Die gute Nachricht: In den vergangenen zwei Jahrzehnten haben sich die Therapiemöglichkeiten drastisch verbessert. „Wir können heute durch spezielle Therapiemöglichkeiten – sogenannte Immuntherapien, aber auch zielgerichtete Therapien –, die selbstverständlich auch im Burgenland angeboten werden, die Prognose selbst bei weit fortgeschrittenen metastasierten Melanom-Erkrankungen drastisch verbessern. Sogar bei einer Ausbreitung des Melanoms kann in manchen Fällen ein chronischer Verlauf der Erkrankung für viele Jahre oder sogar eine Heilung herbeigeführt werden“, macht der Mediziner Hoffnung.
Schluss mit Mythen
Rund um den Sonnenschutz ranken sich nach wie vor zahlreiche Mythen.

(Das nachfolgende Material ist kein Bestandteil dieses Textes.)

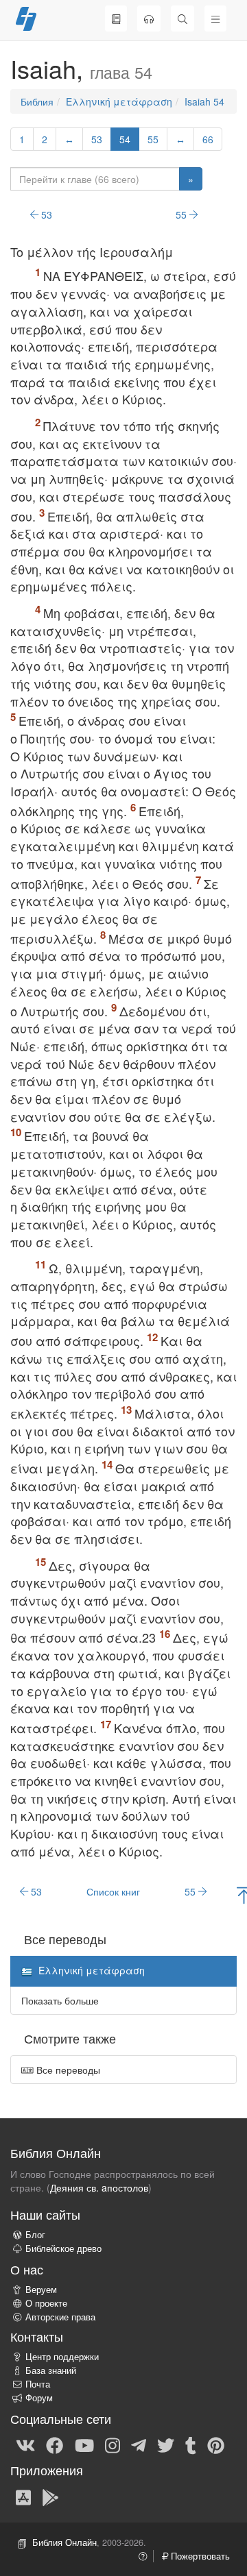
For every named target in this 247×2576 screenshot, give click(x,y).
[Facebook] (54, 2444)
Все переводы (67, 2069)
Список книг (113, 1891)
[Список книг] (116, 18)
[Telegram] (138, 2444)
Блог (35, 2235)
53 (96, 139)
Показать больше (60, 2000)
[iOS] (23, 2496)
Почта (37, 2384)
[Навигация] (215, 18)
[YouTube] (84, 2444)
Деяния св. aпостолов (99, 2187)
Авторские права (60, 2317)
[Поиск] (182, 18)
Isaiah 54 (204, 101)
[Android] (50, 2496)
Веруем (41, 2289)
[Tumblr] (190, 2444)
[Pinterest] (215, 2444)
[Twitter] (165, 2444)
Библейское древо (63, 2248)
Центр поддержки (62, 2357)
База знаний (50, 2370)
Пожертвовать (199, 2556)
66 (207, 139)
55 (153, 139)
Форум (39, 2398)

Mythos 1: Ein Sonnenbrand härtet ab.
Ein Sonnenbrand bedeutet nichts anderes, als dass die Haut zu viel Sonnenlicht abbekommen hat und die obersten Hautschichten absterben. Es gilt Sonnenbrände immer zu vermeiden, besonders bei Kindern, denn hier entwickeln sich Schäden, die ein Leben lang bleiben.
Mythos 2: Bräune schützt die Haut vor Sonnenbränden.

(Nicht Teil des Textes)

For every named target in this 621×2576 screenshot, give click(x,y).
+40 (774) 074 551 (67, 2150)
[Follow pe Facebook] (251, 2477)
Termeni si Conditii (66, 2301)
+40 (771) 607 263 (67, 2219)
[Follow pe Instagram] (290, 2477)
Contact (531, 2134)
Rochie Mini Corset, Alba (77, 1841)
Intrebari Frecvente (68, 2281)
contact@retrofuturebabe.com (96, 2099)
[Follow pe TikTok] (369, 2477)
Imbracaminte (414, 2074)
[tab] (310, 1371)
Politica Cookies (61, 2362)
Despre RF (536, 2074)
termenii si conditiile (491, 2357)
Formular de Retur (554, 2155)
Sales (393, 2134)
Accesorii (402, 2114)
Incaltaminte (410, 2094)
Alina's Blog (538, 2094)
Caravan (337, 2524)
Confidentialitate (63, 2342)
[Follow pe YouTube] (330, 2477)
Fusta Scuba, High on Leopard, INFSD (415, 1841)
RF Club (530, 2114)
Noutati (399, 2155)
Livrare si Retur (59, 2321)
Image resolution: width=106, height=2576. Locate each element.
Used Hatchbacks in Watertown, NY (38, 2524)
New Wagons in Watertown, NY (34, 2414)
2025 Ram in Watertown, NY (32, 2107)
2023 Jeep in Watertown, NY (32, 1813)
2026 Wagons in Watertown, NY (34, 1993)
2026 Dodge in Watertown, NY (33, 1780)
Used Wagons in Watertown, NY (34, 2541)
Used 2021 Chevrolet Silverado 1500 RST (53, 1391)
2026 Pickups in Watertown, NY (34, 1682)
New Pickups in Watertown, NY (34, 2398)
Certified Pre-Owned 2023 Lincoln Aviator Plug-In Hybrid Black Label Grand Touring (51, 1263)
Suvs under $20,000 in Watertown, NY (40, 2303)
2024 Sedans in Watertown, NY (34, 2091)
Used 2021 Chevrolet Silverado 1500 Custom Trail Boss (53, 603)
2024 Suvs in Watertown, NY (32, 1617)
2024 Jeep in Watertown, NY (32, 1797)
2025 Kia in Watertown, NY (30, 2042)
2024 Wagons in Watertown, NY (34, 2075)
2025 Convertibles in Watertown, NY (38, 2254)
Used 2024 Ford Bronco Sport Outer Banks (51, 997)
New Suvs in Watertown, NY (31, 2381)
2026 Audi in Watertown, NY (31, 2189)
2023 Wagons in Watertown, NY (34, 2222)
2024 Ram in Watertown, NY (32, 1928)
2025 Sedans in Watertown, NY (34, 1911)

Besuche im Solarium sollten vermieden werden. Bräune ist ein Zeichen, dass sich die Haut an die Sonnenstrahlung anpasst und dass man bereits der Strahlung exponiert war. Die Sonne hat also bereits auf die Haut eingewirkt. Man sollte dies nicht als gesunde Bräune definieren.
Mythos 3: Bei bewölktem Himmel braucht man keinen Sonnenschutz.
Sonnenstrahlung dringt auch durch die Wolkenschicht durch. Deshalb braucht man auch an bewölkten Tagen einen effektiven Sonnenschutz. Schatten ist als Schutzmechanismus, speziell in Bädern, empfohlen.